According to The Street, Target is not the first company to be caught in AFA’s crosshairs. It’s had run-ins with a number of companies in the past, including Walmart.
In 2006, the association told shoppers to boycott Walmart’s post-Thanksgiving sales because of its outreach to some gay-rights organizations.
More recently, the association encouraged consumers to stop using PayPal after it withdrew its expansion plans in Charlotte, North Carolina.
So while we’re busy flooding social media with anti Target comments, could we be using our resources more profitably? All of us only have a limited amount of time and discretionary funds, so could we make better use of those resources?
If you’re in New Mexico, remember that in a 2015 report, we were at 21.3 percent and ranked 50th in states of people who had incomes below the poverty line ($23,834 for a family of four) in 2014.
Then there was a 2016 article in the Santa Fe New Mexican which reported that New Mexico has the highest rate of child poverty in the United States, according to a study by New Mexico Voices for Children, an Albuquerque-based advocacy group.
Oh, and don’t forget that according to the New Mexico Association of Food Banks , nearly 70,000 New Mexicans seek food assistance weekly. That’s the equivalent of a city the size of Santa Fe needing emergency assistance every week.
Between 30 and 40 percent of the members of households seeking food assistance are children under the age of 18.
Twenty-one percent of the people seeking food assistance in New Mexico are senior citizens.
Sixty-one percent of households report that in the previous year they had to choose between paying utilities or buying food. Of this group, 33 percent reported that they have to make this tough choice every month.
Forty-eight percent of households report having to choose between paying their rent or mortgage or buying food. Nineteen percent of this group are forced to make this choice every month.

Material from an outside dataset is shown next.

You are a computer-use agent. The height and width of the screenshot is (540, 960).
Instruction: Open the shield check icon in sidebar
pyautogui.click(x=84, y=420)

With that in mind, where are your resources going? It’s worth a thought. To quote again from Carlos Rodriguez, “As a believer of Jesus I choose not to join the righteous noise of boycotting, but rather to talk about God with those who have no access.”
When it comes to those in poverty, there are more and more of them. At Joy Junction we’re providing over 16,000 meals a month and sheltering as many as 300 people a night. Will you join me to gather a million signature petition to boycott and “target” homelessness and hunger- starting right here in Albuquerque?